In his Viaggio in Italia, the Milanese artist ranges between design, art, culture, fashion. At the Giò Marconi Gallery in Milan from 4 February to 5 March 2022

The apparently simple and immediate work of Emilio Tadini offers various ideas for reading: the images emerge from relationships and associations between dreamlike elements, everyday objects, anonymous characters often without a face. Tadini adopted aspects of the Pop language, but his interest in the unconscious and irrational led him to represent scenes of fragmentation and alienation reminiscent of Surrealism, the Metaphysics of Giorgio de Chirico, the psychoanalysis of Jacques Lacan and Sigmund Freud. From all this, his Integral Realism took shape.

Twenty years after his death, from 4 February to 5 March 2022 Giò Marconi hosts Viaggio in Italia, an exhibition that exhibits works from the homonymous series from the early 1970s by the Milanese artist.
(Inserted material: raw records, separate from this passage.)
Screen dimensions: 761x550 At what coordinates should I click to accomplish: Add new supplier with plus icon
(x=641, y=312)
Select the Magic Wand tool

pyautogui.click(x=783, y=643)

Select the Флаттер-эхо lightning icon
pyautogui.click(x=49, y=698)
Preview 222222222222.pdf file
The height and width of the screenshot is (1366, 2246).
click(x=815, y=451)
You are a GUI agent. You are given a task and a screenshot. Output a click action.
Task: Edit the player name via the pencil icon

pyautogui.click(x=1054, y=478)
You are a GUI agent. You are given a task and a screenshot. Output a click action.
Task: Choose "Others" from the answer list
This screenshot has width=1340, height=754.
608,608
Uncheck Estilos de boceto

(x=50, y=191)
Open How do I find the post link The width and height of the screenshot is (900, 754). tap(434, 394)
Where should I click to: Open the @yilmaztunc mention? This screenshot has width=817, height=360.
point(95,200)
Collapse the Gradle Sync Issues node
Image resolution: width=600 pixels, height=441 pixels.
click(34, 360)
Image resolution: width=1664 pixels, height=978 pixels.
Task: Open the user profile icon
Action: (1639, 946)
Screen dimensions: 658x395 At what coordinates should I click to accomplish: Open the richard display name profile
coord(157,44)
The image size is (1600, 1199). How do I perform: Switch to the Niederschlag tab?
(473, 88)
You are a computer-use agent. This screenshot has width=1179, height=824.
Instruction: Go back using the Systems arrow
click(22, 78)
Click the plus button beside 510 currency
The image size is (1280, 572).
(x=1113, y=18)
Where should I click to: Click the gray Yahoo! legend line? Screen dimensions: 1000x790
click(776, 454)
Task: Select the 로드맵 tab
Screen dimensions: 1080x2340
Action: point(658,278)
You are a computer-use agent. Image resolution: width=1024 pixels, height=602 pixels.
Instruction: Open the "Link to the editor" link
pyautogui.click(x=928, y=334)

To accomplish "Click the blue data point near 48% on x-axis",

For the occasion, the new publication will be presented, Emilio Tadini. The reality of the 1968-1972 image by Francesco Guzzetti, published by Fondazione Marconi / Mousse Publishing in collaboration with the Emilio Tadini Archive.

Tadini has always had a serial approach to painting: from one image, others arise due to modifications and alterations. The artist produces a short story, a series of serial novels, in which the laws of space and time and those of gravity are canceled. The solitary and headless figures are omnipresent in the works on display: bodies, movements and gestures have neither faces nor heads. And then a pyramidal element with black and white stripes, a telephone, a colonial hat or a red lipstick. While including references to antiquity, Tadini's Viaggio in Italia also touches on the fields of design, art, culture, fashion and style.